TEXTAUSZUG -
______________________________
HPG geben Tod von Kommandant Cemil Cîlo bekannt

Cemil Cîlo hat 21 Jahre lang in den kurdischen Bergen gekämpft. Der Guerillakommandant ist im Juni 2020 bei einem feindlichen Angriff in Heftanîn gefallen.

Der Guerillakommandant Cemil Cîlo ist nach über zwanzig Kampfjahren im Juni 2020 bei einem feindlichen Angriff in der südkurdischen Region Heftanîn ums Leben gekommen. Das hat das Pressezentrum der Volksverteidigungskräfte heute bekannt gegeben: „Hevalê Cemil hat 21 Jahre lang ohne Atempause von Botan bis Qendîl, von Colemêrg bis Kelareş, von Heftanîn bis Gabar und von Besta bis Şirnex für die Existenz und Freiheit des kurdischen Volkes gearbeitet. Sein vorbehaltlos revolutionäres Leben, sein fleißiger Charakter, seine Opferbereitschaft, seine Arbeitsmoral, sein reines Herz und sein aufrichtiger genossenschaftlicher Umgang werden uns immer ein Beispiel sein. Wir werden seinen Kampf weiterführen, die Erinnerung an ihn weiterleben lassen und seine Ziele auf jeden Fall verwirklichen.“ Die HPG sprechen der Familie von Cemil Cîlo, der Bevölkerung seiner Heimatregion Elbak (tr. Başkale) in der Provinz Wan und dem gesamten Volk Kurdistans ihr Beileid aus.
______________________________
DATENSÄTZE -
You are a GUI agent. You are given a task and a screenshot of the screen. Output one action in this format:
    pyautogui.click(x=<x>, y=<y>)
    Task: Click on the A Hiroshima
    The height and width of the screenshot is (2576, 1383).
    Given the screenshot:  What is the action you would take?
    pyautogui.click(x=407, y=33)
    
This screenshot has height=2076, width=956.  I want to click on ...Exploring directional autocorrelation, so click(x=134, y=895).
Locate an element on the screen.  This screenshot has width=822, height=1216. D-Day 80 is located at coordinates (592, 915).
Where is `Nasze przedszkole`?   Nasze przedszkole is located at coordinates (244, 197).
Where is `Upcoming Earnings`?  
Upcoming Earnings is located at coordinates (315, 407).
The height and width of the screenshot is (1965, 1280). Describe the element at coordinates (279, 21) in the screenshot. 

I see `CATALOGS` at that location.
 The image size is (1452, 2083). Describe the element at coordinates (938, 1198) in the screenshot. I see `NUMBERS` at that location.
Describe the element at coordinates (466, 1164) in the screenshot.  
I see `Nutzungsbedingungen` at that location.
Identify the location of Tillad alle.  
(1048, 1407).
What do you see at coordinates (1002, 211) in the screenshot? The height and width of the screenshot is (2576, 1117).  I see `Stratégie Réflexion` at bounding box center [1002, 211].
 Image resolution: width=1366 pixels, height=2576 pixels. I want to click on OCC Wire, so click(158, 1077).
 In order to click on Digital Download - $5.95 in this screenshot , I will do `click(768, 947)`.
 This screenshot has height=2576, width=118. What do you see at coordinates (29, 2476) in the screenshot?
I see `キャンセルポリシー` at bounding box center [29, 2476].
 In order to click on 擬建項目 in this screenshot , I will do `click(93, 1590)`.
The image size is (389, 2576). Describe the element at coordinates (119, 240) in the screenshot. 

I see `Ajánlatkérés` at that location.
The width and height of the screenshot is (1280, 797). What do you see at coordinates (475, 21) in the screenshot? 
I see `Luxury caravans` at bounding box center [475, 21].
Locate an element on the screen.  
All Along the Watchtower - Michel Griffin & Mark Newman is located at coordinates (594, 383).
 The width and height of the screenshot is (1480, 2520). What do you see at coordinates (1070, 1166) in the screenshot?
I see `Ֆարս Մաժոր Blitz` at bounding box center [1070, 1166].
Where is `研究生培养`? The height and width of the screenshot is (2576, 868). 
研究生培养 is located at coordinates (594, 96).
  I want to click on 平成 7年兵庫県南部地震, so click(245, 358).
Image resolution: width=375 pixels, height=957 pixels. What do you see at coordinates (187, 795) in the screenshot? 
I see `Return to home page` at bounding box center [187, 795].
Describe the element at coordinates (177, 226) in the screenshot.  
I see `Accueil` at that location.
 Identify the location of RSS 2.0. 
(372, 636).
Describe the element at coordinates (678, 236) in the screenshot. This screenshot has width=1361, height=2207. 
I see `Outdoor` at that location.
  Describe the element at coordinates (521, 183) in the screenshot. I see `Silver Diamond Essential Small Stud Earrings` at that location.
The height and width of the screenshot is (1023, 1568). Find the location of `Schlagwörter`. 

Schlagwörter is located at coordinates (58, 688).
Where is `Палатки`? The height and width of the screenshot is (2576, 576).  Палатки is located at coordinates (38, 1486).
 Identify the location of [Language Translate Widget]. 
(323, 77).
______________________________
AUFGABEN -
A. Stimmen die folgenden Aussagen mit dem Text über Cemil Cîlo überein? Antworte jeweils mit Ja oder Nein und zitiere die entscheidenden Worte des Textes wörtlich: (i) Cemil Cîlo kam im Juni 2020 in Heftanîn ums Leben. (ii) Cemil Cîlos Heimatregion liegt in der Provinz Colemêrg. (iii) Cemil Cîlo kämpfte 21 Jahre lang in den kurdischen Bergen.
B. Gib aus den Datensätzen die Zeilen von der Zeile mit „Describe the element at coordinates (177, 226)“ bis zur Zeile mit „(372, 636).“ unverändert wieder, beide Zeilen eingeschlossen.

LÖSUNGEN -
A.
(i) Ja: „Der Guerillakommandant ist im Juni 2020 bei einem feindlichen Angriff in Heftanîn gefallen.“
(ii) Nein: „seiner Heimatregion Elbak (tr. Başkale) in der Provinz Wan“
(iii) Ja: „Cemil Cîlo hat 21 Jahre lang in den kurdischen Bergen gekämpft.“

B.
Describe the element at coordinates (177, 226) in the screenshot.  
I see `Accueil` at that location.
 Identify the location of RSS 2.0. 
(372, 636).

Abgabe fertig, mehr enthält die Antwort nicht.